Goldsmith had always seen the Beatles as a goody-two-shoes Brit band before she saw them walk into that Miami hotel. But, she says, “I saw the shoes and I knew that under those tweedy little suits were the hearts of rock ‘n’ roll.”

For Goldsmith, that photo of the Beatles’ shoes was the start in a long photography career that includes almost every big name in popular music ” from Bono to Bob Dylan to David Bowie to the Beastie Boys .

Goldsmith worked in rock ‘n’ roll through the 70s and 80s, when journalists and photographers were granted “all-access passes.”

Strangely, Goldsmith said she never wanted to be a rock ‘n’ roll photographer.

“It’s not like I pursued making rock ‘n’ roll pictures,” she said. “I pursued making pictures.”

And in fact, once she became known as a rock ‘n’ roll photographer, the label annoyed her.

“(The rock ‘n’ roll label) bothered me when I was younger, because of a lot of the other work that I did. And I felt the rock ‘n’ roll title was a pejorative one,” she said recently, standing among images of flowers and superhero dolls in her Basalt gallery. They are anything but rock ‘n’ roll photos.

“I’m not into labels in the first place,” she continued, arguing that labels limit the ways in which people think about one another. “I was resentful of being called anything, even a photographer.”

But the rock label was especially hard to take. “Rock ‘n’ roll was considered ‘OK, someone’s out there with a camera.'”

“To me,” she said, “an artist is an artist.”

Goldsmith must have a million stories that would be great in print. She spent many intimate hours and days with celebrity musicians ” a kneeling Bono held her hand and lead her in prayer, Ringo Starr demanded her jacket and walked out when she refused, and she chronicled Bruce Springsteen’s 1978 “Darkness on the Edge of Town Tour” for her photo book “Springsteen: Access All Areas.”

She doubtless has dozens of stories journalists and rock ‘n’ roll fans would drool over.

But stories of Goldsmith hanging out with the biggest rock musicians are difficult to pry from her lips.

She said she doesn’t like talking about herself.

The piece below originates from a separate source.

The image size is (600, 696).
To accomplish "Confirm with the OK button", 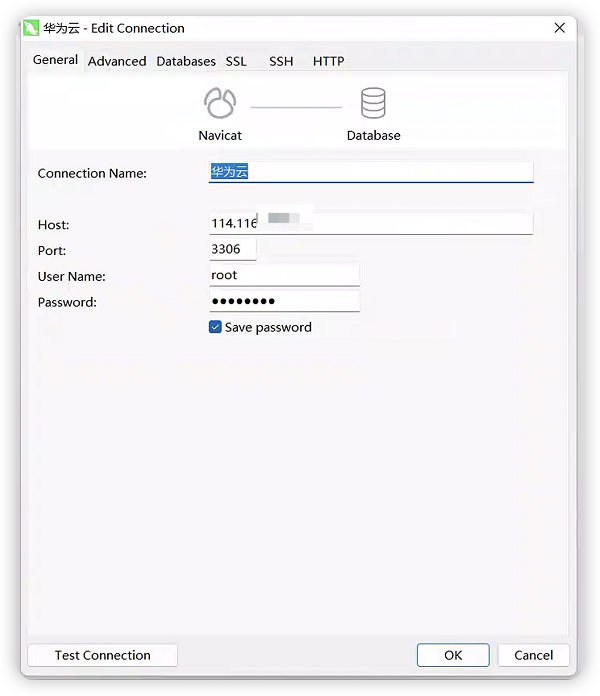I will tap(453, 655).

But there is something else that keeps her from spewing forth about hanging out with celebrity friends.

She’s not really that impressed with them.

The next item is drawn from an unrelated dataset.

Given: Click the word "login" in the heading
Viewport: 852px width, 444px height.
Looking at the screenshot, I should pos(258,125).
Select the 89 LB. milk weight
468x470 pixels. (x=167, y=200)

“I don’t think I’m hanging out with anybody, I think people are hanging out with me,” she said.

“The only time I’ve really felt privilege to be there was at a time when someone like Miles Davis starts to play,” she said, which is a true story.

“I don’t mix up the message with the messenger.”

Some beautiful art and music is made by ugly people, she said.

People in the Roaring Fork Valley will have a chance to see a bit of what Goldsmith’s work and life in the upcoming show “Rock Legends” at the Lynn Goldsmith Gallery in Basalt next week.

Goldsmith will show her work and the work of other ’60s and ’70s rock ‘n’ roll photographers, including Baron Wolman (Rolling Stone magazine’s first chief photographer), Elliott Landy (official Woodstock photographer), Herb Greene (Grateful Dead photographer), and Gered Mankowitz (London’s first Melody Maker photographer).

The show will also feature the work of Joel Brodsky who took the famous photo of Jim Morrison with his arms outstretched, stone-faced, and reportedly very drunk.

Goldsmith decided to do a rock ‘n’ roll show after doing a party for her book “PhotoDiary” (a rock ‘n’ roll photo book) last summer. Two hours after the party was supposed to have ended, Goldsmith was still trying to get people to leave, which she attributed to the rock ‘n’ roll theme.

She’d like to have the same good time at the opening reception next week.

“Let’s see if a rock ‘n’ roll party can get some fun happening,” she said.

“Rock Legends” will open with a reception from 5:30-8:30 p.m. Thursday, Aug. 5, at the Lynn Goldsmith Gallery, 40 Sunset Drive in Basalt.